C:/Users/g1310/Documents/R/win-library/3.3/BH/include/boost/config/compiler/gcc.hpp:186:0: warning: “BOOST_NO_CXX11_RVALUE_REFERENCES” redefined

# define BOOST_NO_CXX11_RVALUE_REFERENCES

^

:0:0: note: this is the location of the previous definition

cc1plus.exe: warning: unrecognized command line option “-Wno-ignored-attributes”
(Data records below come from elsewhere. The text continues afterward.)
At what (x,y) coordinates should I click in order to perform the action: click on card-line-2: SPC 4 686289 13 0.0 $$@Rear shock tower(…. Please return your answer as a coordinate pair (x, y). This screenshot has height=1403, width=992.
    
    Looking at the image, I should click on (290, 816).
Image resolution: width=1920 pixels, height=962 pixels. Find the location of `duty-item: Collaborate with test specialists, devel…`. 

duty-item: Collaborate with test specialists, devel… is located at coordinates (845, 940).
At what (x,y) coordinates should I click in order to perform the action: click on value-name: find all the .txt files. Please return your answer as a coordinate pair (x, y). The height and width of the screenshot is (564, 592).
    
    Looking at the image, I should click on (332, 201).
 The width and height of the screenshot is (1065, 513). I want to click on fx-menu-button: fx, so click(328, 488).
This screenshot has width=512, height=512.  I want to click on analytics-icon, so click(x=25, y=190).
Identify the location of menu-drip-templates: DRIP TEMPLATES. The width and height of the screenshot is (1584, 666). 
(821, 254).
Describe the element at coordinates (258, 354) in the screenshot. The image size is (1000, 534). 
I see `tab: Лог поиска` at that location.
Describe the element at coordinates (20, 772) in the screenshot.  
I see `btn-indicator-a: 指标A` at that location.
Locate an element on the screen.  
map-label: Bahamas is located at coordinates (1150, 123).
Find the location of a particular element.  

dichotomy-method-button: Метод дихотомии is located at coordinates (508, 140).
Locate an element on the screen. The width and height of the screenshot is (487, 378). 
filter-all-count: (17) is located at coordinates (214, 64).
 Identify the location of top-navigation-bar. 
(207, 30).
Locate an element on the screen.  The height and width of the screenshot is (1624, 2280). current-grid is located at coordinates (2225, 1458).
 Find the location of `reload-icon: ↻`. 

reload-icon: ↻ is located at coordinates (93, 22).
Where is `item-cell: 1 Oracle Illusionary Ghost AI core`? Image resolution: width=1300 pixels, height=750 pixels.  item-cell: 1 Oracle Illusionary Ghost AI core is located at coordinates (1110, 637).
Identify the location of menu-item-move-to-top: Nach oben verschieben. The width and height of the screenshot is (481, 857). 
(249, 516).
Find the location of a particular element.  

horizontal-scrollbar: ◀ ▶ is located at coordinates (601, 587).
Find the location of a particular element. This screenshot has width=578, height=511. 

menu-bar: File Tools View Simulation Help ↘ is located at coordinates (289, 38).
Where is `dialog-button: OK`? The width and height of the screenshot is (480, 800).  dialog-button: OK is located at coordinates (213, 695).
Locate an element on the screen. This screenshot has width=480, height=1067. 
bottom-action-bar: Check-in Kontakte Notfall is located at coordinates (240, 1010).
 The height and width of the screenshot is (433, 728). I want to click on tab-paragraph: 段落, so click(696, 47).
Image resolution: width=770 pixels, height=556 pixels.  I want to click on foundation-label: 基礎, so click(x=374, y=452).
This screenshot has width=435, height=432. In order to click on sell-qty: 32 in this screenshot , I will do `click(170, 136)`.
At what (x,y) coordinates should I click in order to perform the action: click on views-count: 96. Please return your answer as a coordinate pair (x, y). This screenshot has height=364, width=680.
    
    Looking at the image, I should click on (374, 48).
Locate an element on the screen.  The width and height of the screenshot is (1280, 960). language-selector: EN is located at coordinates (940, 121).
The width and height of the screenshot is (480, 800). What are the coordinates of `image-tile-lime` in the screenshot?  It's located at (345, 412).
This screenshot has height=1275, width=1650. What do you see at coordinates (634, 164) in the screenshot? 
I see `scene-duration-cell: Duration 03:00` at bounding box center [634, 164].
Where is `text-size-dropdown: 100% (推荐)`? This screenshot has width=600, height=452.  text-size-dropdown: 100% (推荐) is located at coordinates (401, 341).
SAMPLING FOR MODEL ‘test’ NOW (CHAIN 1).

Rejecting initial value:

Error evaluating the log probability at the initial value.

…

Rejecting initial value:

Error evaluating the log probability at the initial value.

Initialization between (-2, 2) failed after 100 attempts.

Try specifying initial values, reducing ranges of constrained values, or reparameterizing the model.

[1] “Error : Initialization failed.”

[1] “error occurred during calling the sampler; sampling not done”

Is there something wrong with my code?